Trimming Your Dog’s Nails with a Dremel
Traditional nail clipping is often a nightmare because you can easily snip the dog’s quick and cause the toenail to bleed. Not to mention, when you snip the quick it hurts. Many dogs dread getting their nails clipped because they are afraid of the pain. Trimming your dog’s nails with a Dremel is a great alternative. When properly done, it is easy and pain-free.
Purchasing a Dremel
Yes, you can visit your local home improvement or hardware store and buy a Dremel made for crafts or other household projects. However, nowadays Dremel’s have become so popular for trimming dog’s nails that there are actual Dremel’s designed for your dogs. You’ll find the devices for sale online and at brick-and-mortar pet stores.
Appropriate Dremel Speed?
Whatever Dremel that you decide to use, the ideal speed to grind your dog’s nail is 10,000 – 15,000 RPM. A lower speed will not effectively Dremel the canine’s nails and a speed higher will create an excessive amount of heat which can hurt your pooch.
Corded or Cordless Dremel?
A cordless Dremel is ideal because you don’t have to worry about your dog getting tangled in the cord. Also, the cordless varieties will hold a charge that lasts about two weeks. The cordless models are usually somewhat quieter, so your dog won’t be as bothered by the noise.
Picking the Sanding Bands
If you keep your dog’s nails short by frequently using the Dremel then a 60-grit sanding band is usually perfect. After shortening the nails, you’ll want to smooth the surface of them so use a 120-grit sanding band. You can go over the nail one last time to smooth any sharp edges to create a soft and smooth surface that doesn’t scratch your floors, furniture, or skin. You’ll need to replace the sanding bands every month or two.

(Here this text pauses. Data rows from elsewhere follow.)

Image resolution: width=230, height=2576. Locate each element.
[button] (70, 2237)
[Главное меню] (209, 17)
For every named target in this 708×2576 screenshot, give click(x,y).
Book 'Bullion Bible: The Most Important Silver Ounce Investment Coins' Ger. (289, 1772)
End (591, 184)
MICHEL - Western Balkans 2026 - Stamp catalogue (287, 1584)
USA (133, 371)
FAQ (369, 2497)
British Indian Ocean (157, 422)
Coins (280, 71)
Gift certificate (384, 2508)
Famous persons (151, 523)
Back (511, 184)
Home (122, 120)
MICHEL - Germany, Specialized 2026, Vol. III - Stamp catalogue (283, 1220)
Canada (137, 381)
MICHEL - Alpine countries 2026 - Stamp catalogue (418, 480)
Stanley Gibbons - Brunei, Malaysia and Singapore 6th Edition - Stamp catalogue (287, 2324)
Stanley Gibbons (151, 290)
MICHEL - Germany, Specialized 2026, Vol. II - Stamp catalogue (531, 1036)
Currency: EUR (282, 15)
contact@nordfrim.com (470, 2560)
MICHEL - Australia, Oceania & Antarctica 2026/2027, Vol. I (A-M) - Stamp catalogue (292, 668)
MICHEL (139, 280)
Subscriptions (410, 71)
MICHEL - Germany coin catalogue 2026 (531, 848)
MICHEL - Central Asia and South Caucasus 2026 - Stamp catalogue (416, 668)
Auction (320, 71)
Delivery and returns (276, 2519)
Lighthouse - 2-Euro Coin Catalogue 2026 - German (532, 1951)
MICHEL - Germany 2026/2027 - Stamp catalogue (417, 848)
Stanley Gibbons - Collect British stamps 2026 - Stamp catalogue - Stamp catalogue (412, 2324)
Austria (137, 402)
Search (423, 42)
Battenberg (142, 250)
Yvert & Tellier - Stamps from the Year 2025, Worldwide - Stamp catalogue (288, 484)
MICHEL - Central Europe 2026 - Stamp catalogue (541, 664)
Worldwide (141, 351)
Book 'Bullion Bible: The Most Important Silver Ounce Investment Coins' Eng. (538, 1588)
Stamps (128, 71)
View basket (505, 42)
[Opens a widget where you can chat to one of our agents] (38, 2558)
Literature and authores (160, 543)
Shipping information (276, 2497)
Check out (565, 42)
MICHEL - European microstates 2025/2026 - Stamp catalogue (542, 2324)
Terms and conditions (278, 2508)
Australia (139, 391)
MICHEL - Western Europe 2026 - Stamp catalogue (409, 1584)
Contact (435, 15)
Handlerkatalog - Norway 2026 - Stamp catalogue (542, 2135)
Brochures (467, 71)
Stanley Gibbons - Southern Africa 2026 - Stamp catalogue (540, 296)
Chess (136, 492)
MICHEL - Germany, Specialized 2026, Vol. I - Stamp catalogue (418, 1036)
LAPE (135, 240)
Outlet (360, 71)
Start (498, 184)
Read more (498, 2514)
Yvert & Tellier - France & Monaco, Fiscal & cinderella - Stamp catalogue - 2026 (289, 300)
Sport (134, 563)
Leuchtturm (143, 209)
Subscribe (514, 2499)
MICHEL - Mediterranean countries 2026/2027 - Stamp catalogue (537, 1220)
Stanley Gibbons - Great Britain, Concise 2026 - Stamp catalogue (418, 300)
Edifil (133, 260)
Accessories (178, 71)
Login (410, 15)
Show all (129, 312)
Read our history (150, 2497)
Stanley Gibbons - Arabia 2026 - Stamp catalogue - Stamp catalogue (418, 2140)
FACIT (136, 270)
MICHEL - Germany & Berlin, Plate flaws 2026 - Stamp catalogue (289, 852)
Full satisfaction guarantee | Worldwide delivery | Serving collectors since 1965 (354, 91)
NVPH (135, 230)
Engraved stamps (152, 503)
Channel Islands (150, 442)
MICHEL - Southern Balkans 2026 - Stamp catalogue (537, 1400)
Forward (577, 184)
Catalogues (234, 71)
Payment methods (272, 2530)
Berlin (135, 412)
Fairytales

How to Dremel Your Dog’s Nails
Here are step-by-step directions on how to Dremel your dog’s nails:
- Have your dog sit or lie down beside you
- Keep a few treats on hand to provide your pooch during the Dremeling process
- Turn the Dremel on and offer words of reassurance
- Pick up one of the dog’s paws gently.
- Hold the grinding tool on the dog’s nail and start to grind the surface away
- Offer a treat if your dog sat there and allowed you to Dremel the nail.
- Move on to the next nail.
- Provide ample amounts of praise if your dog holds still.
If your dog starts to pull his paw away then you might want to take a break and start again in an hour or so. Sometimes you can only do a few toenails at a time because many dogs have a short attention span.
Once you finish Dremeling the dog’s nails with the 60-grit sanding band then it is time to go back over each nail using the 120-grit sanding band to soothe and soften the nail’s surface.
Dremeling your dog’s nails is a fantastic and safe option to clipping. Most dogs readily accept the entire Dremel process and even enjoy it when it involves treats.